In 2009 a monumental underwater museum called MUSA (Museo Subacuatico de Arte) was formed in the waters surrounding Cancun, Isla Mujeres and Punta Nizuc (the southern “point” of the Cancun hotel zone). The project consists of over 500 permanent life-size sculptures, crafted by artists using special type of cement. Made in Puerto Morelos they were then dropped carefully to the ocean floor. It is today one of the largest and most ambitious underwater artificial art attractions in the world.
The Museum aims to demonstrate the interaction between art and environmental science, forming a complex reef structure for marine life to colonize, inhabit and increase biomass on a grand scale. Each of the sculptures is made from specialized materials used to promote coral life, with the total installations occupying an area of over 420sq meters of the barren seabed and weighing over 200 tons.
MUSA Cancun Marine Park
The Cancun Marine Park is one of the most visited stretches of water in the Americas, with over 750,000 visitors each year. The location of the sculptures promotes the recovery of the natural reefs as it relieves pressure by drawing visitors to alternate locations.

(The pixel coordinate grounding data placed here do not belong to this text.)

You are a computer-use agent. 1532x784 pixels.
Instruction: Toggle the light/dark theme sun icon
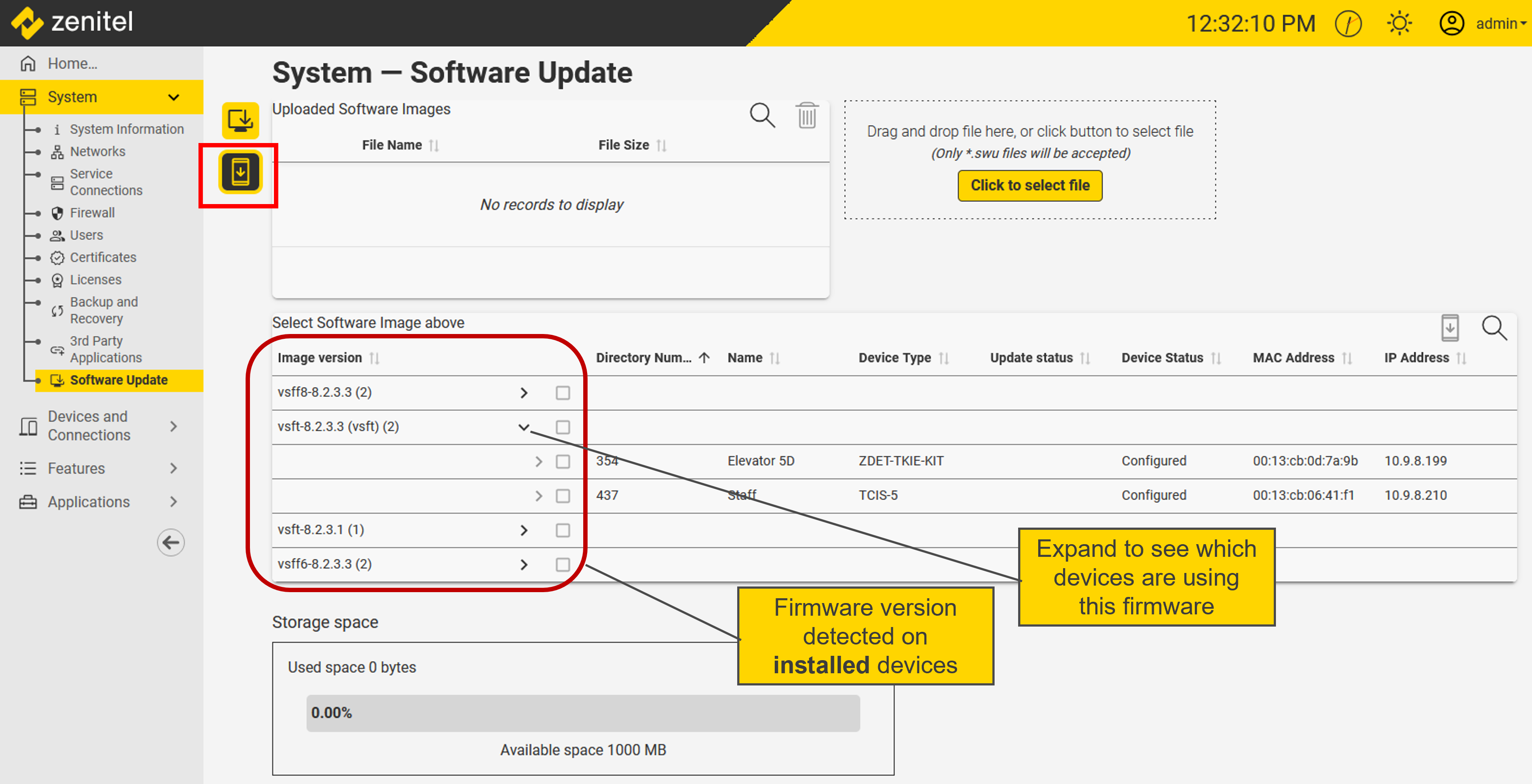click(1399, 24)
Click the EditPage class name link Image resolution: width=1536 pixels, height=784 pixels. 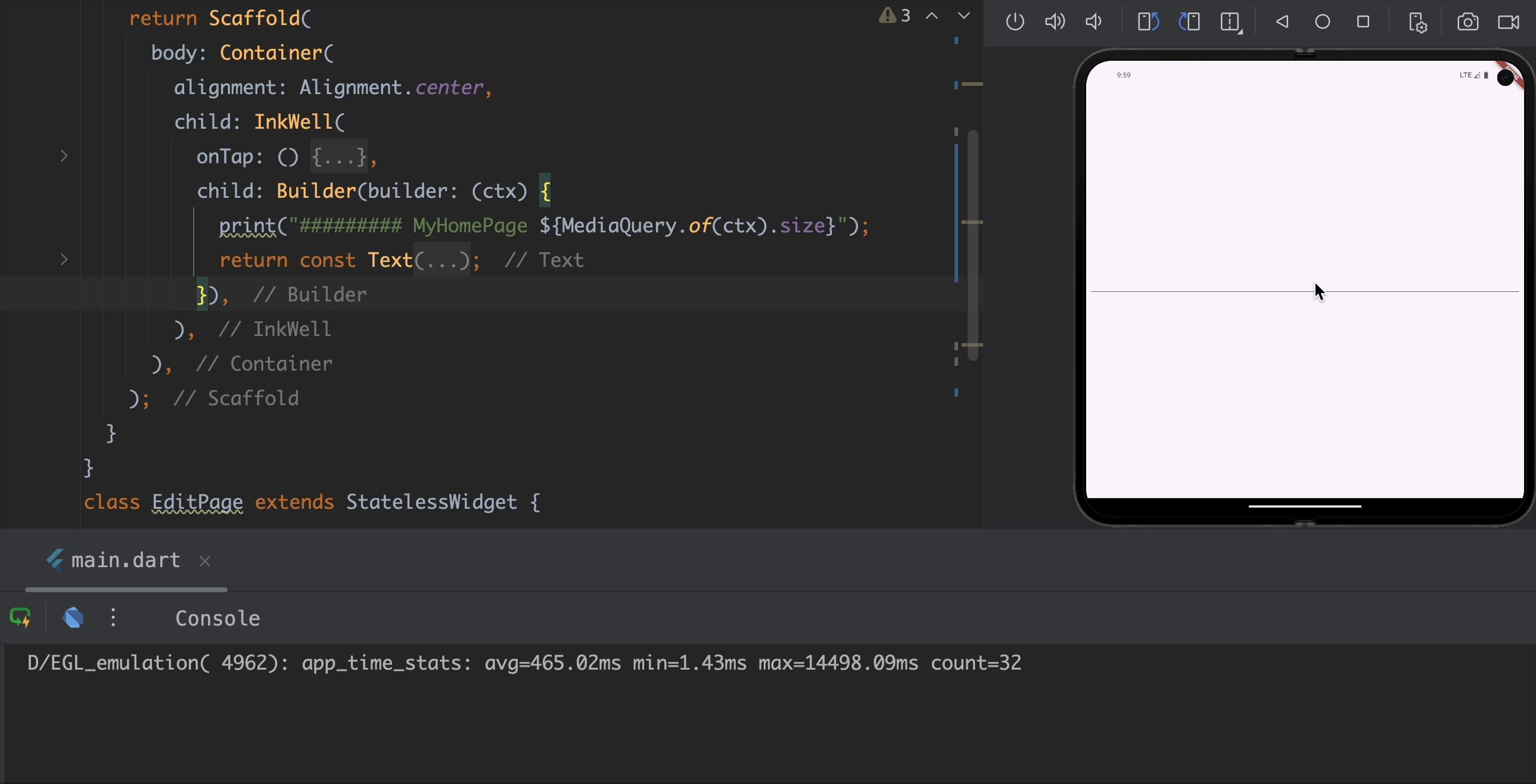point(197,502)
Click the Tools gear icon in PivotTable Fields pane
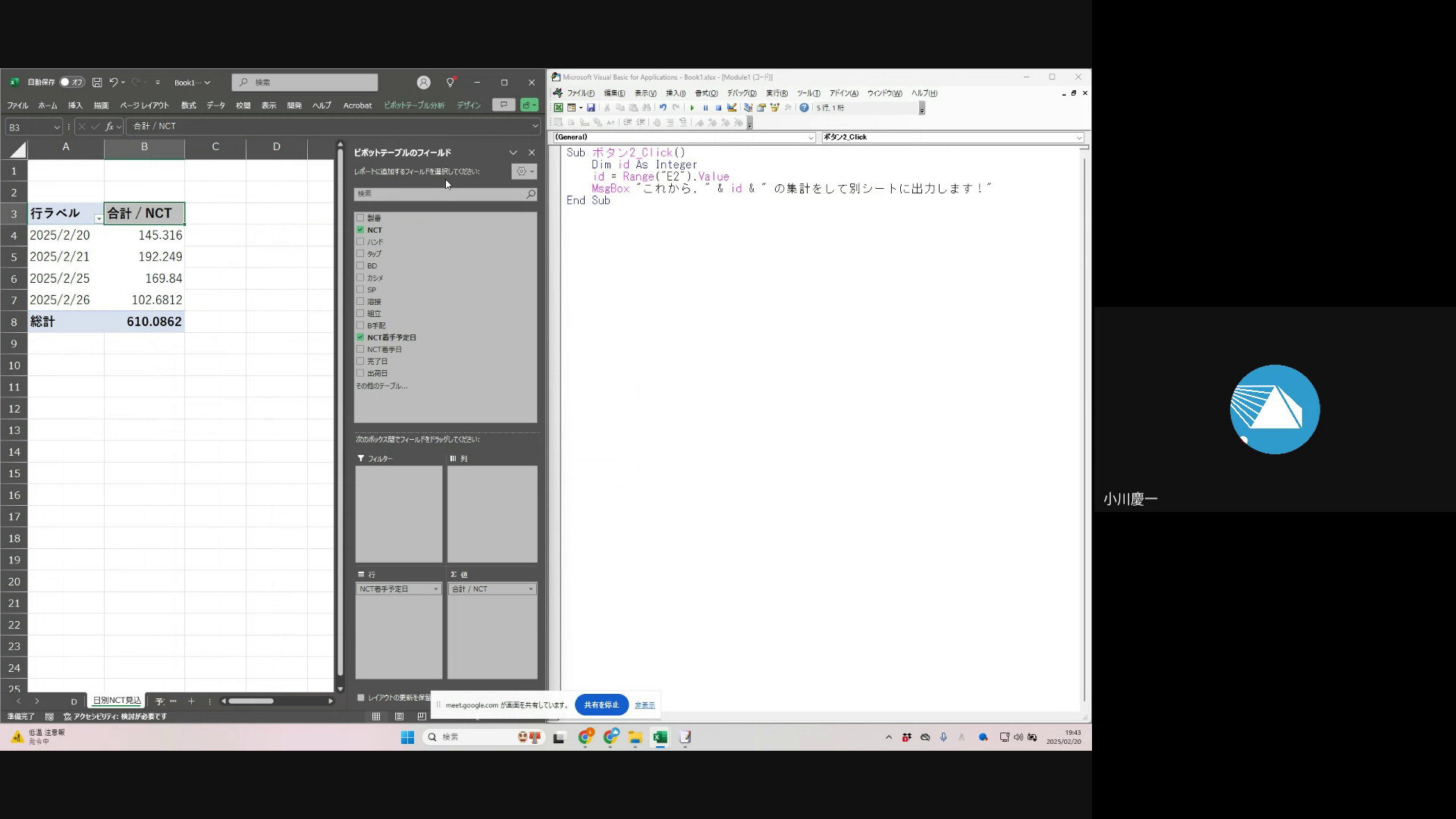The height and width of the screenshot is (819, 1456). click(523, 171)
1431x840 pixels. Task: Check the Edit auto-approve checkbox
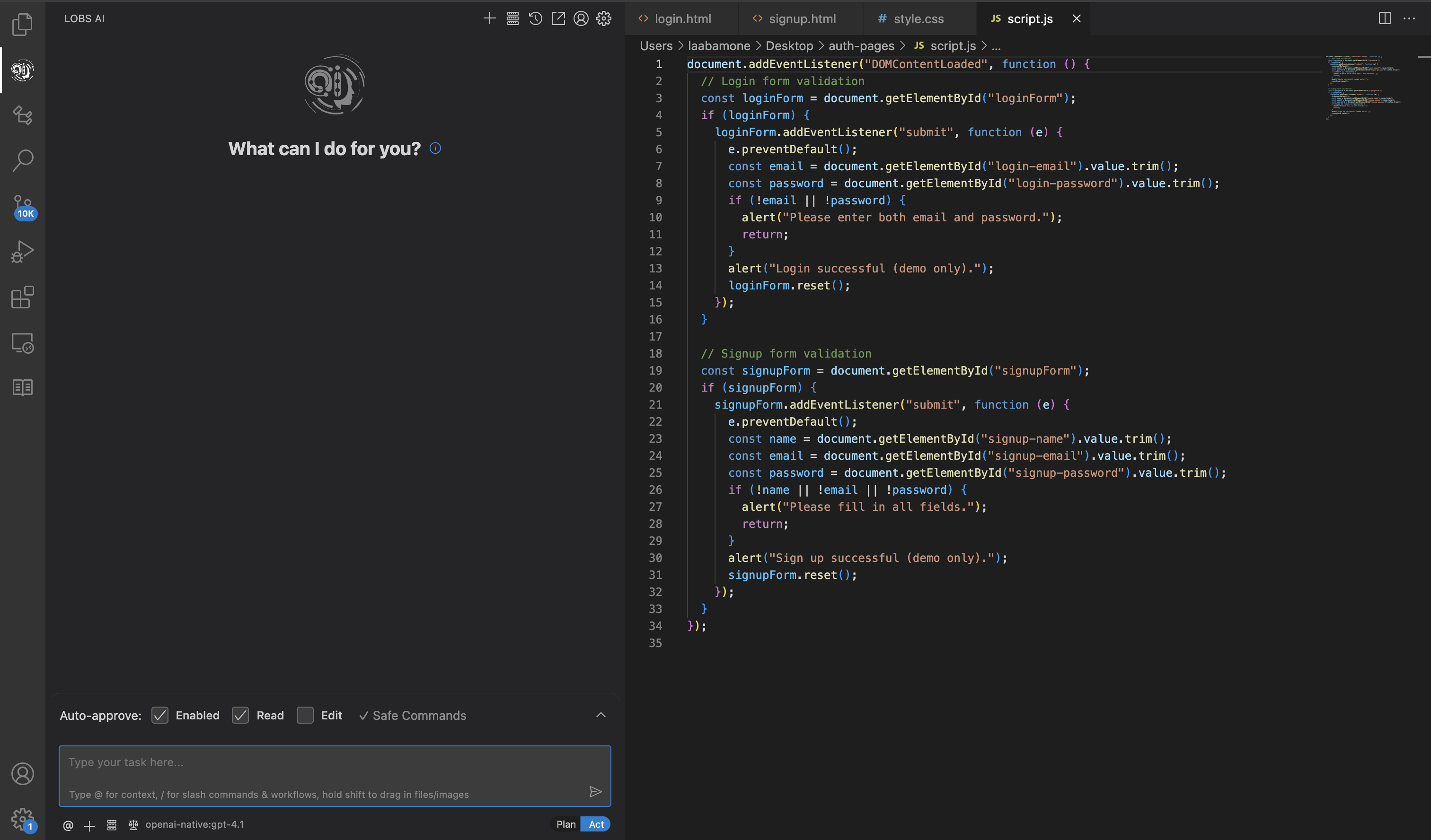pyautogui.click(x=306, y=715)
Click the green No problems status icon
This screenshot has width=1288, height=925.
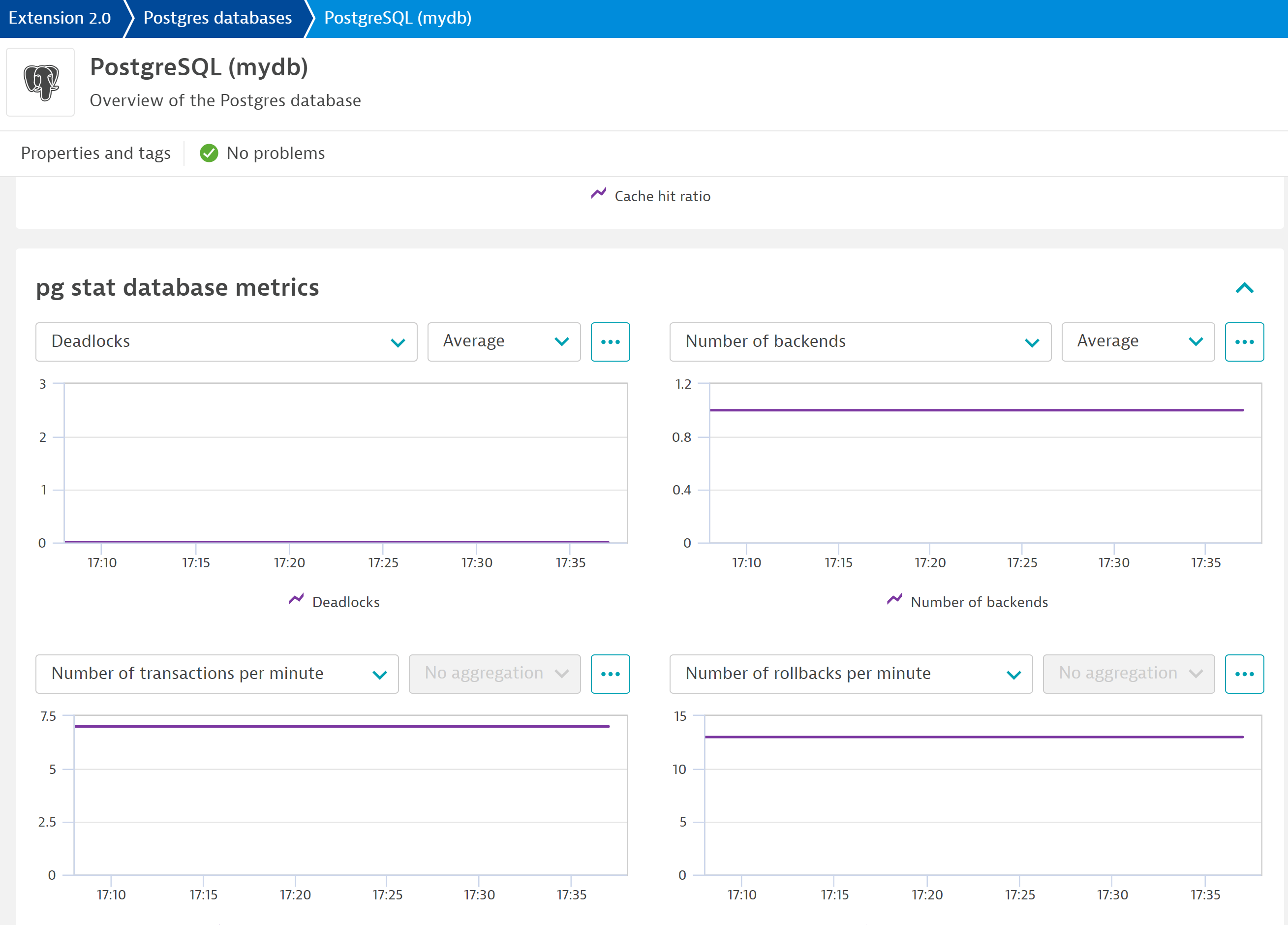tap(209, 153)
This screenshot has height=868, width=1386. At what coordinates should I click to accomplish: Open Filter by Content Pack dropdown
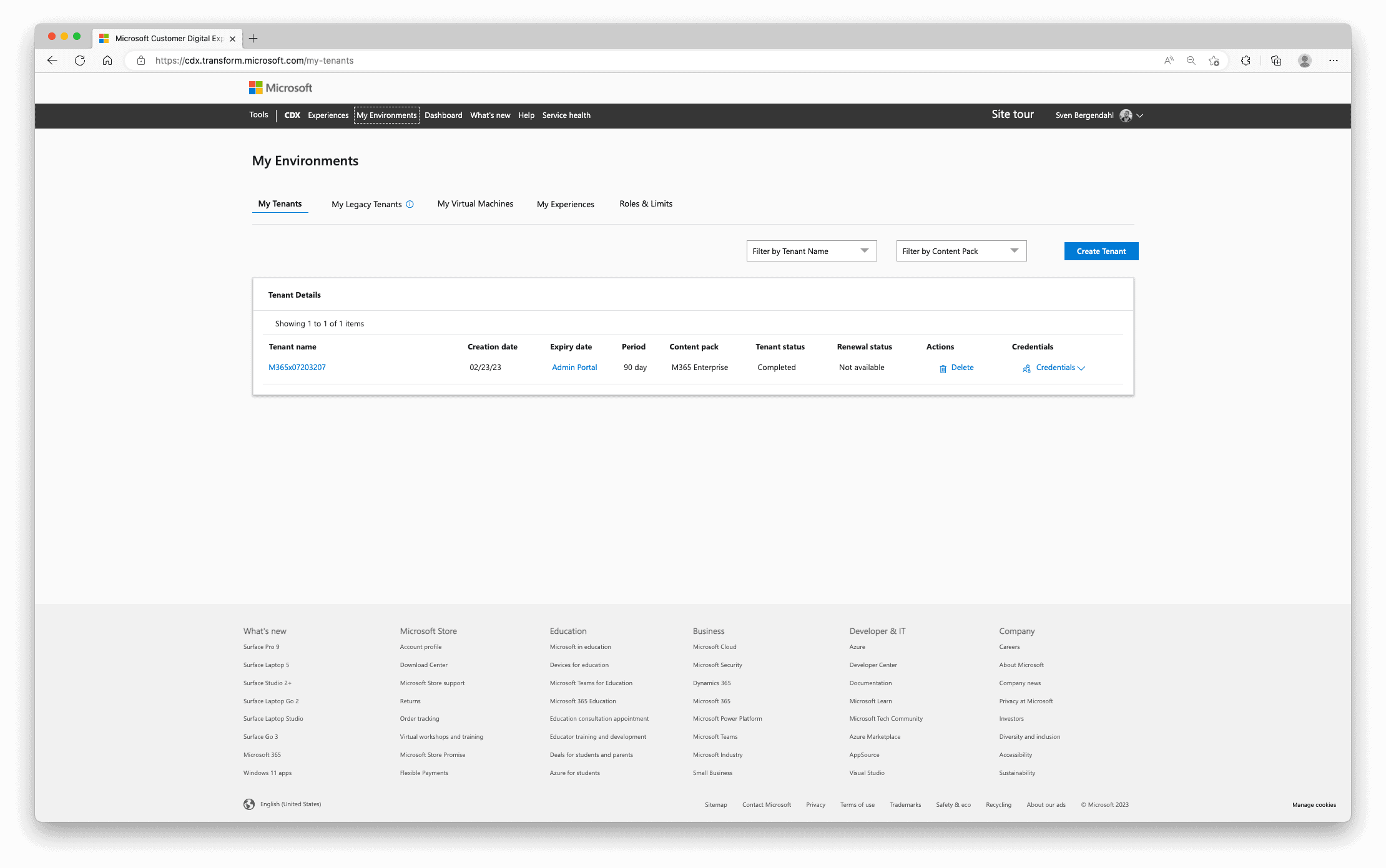(x=961, y=251)
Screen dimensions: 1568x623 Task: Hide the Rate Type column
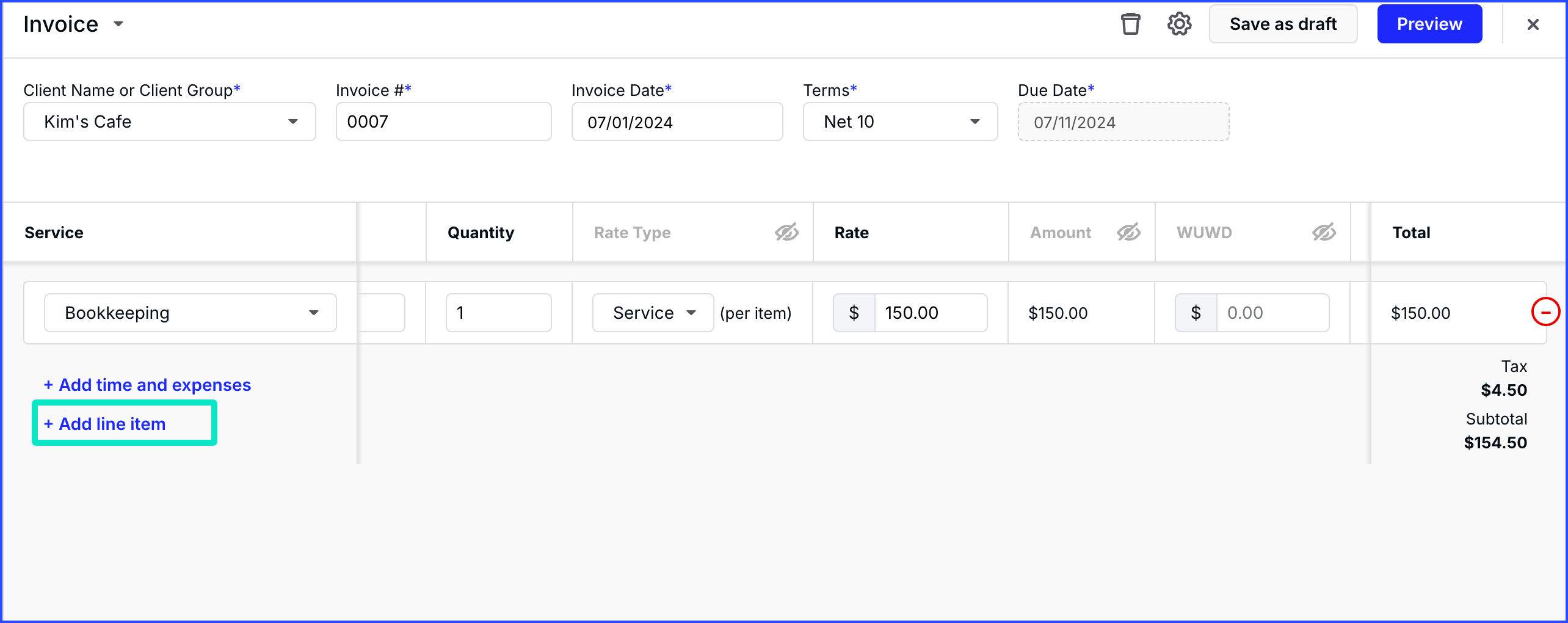(786, 232)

Today MUSA is divided into two galleries, one called Salon Manchones and another Salon Nizuc. 477 life-size sculptures are exhibited in the Manchones gallery and 23 in the Nizuc gallery. The Manchones collection is six to seven meters deep (18-20 feet) feet) and suitable for both divers and snorkelers. The Nizuc collection is three-four meters deep and only permitted for snorkeling. More than 150,000 visitors visited MUSA during 2019, out of 750,000 that visited the Government Protected Area.
The sites can be accessed by boat from Cancun and its marinas. There are daily snorkel tours, as well as eerie night dives. Glass bottom boats also take visitors into the Caribbean to see these formations from above.
The original structures where sunk as completely white sculptured forms, often depicting above-water daily life (like a guy on a couch eating a cheeseburger or a VW bug). There are also clusters of human figures, looking upward and bathed in natural light.
Caribbean seabed
The transformation into coral-encrusted statues was remarkable. Coral began forming within weeks of the figures being placed by crane on the Caribbean seabed. By 2013, nearly all the figures had become speckled (and some fully encased in) living coral. Equally remarkable is how the desired effect of attracting fish and other sea critters is bringing visitors to these artificial (not natural) sites and thus allowing the area’s “loved to death” natural reefs the chance to recover.
MUSA offers hope for other damaged reef systems around the world. Having this attraction just off Cancun’s hotel zone makes this yet another wonder of the Mexican Caribbean.